Khilnani writes that “[t]he language of representative politics... entered India through a utilitarian filter, at a time when British liberalism was at its most rampantly collectivist and paternalist.” (p24). Institutionalized democratic politics in South Asia was born in the context of a highly constraining colonial order which inevitably shaped its institutional development. This was no secret, however, to the nationalist leadership that lead the anti-colonial struggle. Mohandas Gandhi in particular is to be credited and revered, but only along with countless others, for their tireless and visionary work in combatting the incipient communalism that they saw emerging before and at the time of independence. Many invoked Hindu-Muslim unity and were outspoken in their condemnation of communalist tendencies. Unfortunately, Gandhi’s leadership was not inherited by his successors in power.
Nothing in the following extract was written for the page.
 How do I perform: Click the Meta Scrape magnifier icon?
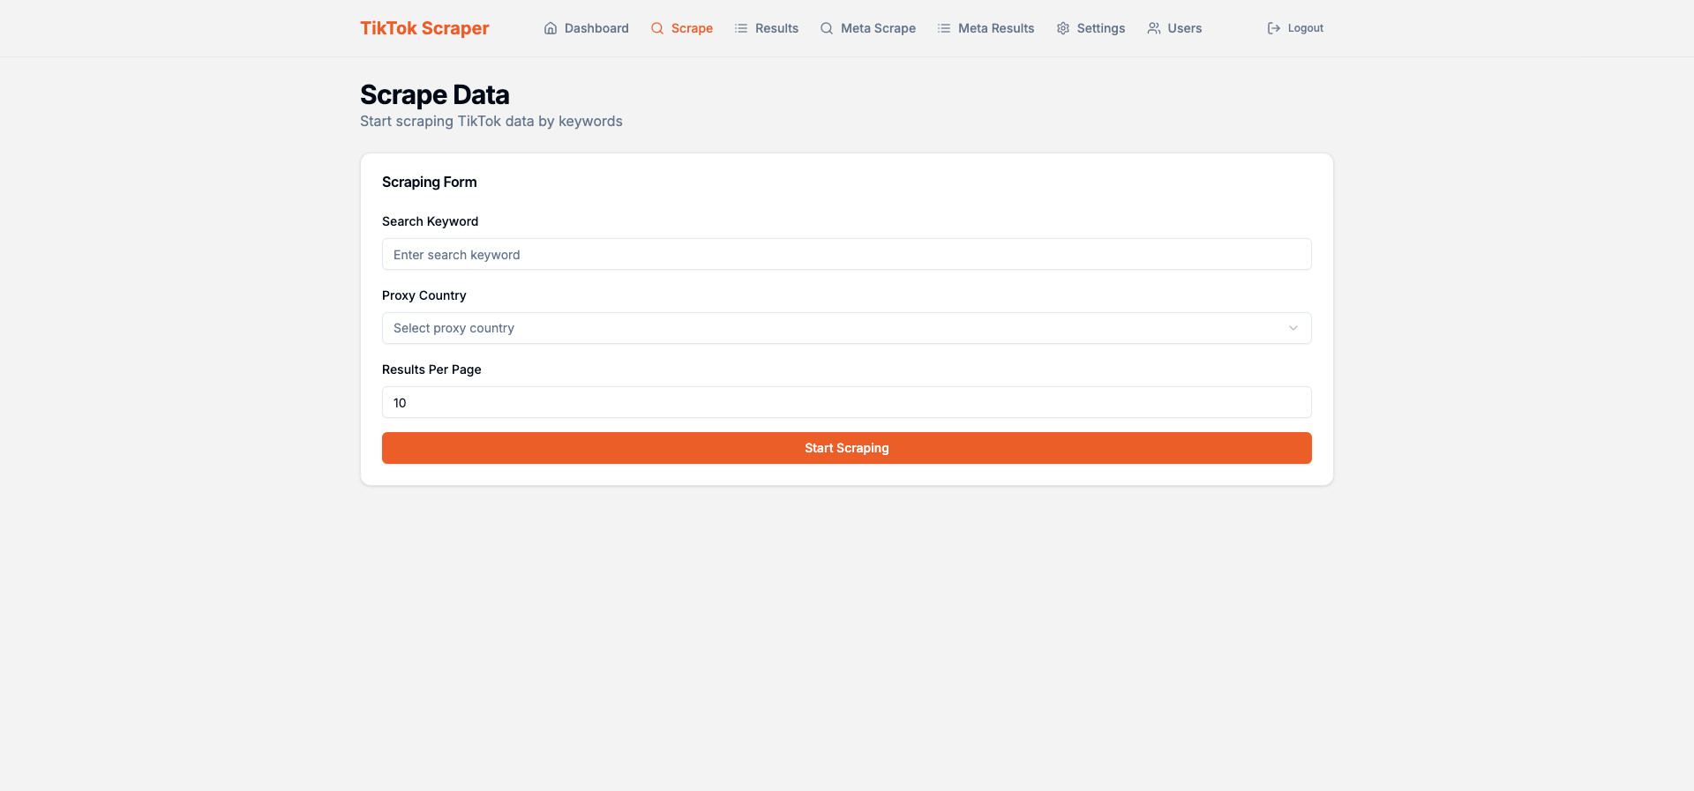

“The national leadership had never invoked religious identities for electoral purposes,” Khilani continues, “This taboo fell in the 1980s, and religious and caste sentiments were now routinely invoked in national elections... The Indian nationalism of Gandhi and Nehru had not only resisted invoking religion, but had also scrupulously avoided defining the nation in terms of a majority community. But the populist turn in Indian politics redefined democracy as majority rule.” (p183) Whether or not this process of development, from democracy to majority rule, is an inevitability, is an open question. It has certainly proven highly difficult to reverse. One factor that is specifically responsible for this in South Asia is the electoral process.
In South Asia as elsewhere, the transition from democratic rhetoric to electoral politics was a quick and seamless one. On the face of it there seems no great contradiction; the distinction between the rule of the people and the rule of the representative is more or less accepted as an inevitability in modern day nation-states. But the distinction has immense consequences. Khilnani writes:
“The centrality of elections, and the desperate value staked on winning them, made for ingrained political corruption in the public arena... The increased electoral participation encouraged politicians to make communal appeals, and they had to become more ingenious in mustering political support.” (p54) “Electoral volatility foreshortened the horizons of political time: the mere capture of power rather than its responsible exercise became the exclusive aim of politicians... As elections gained in importance, levels of democratic participation in both national and provincial politics climbed... So, too, did levels of violence, and the connection was not random.” (p49)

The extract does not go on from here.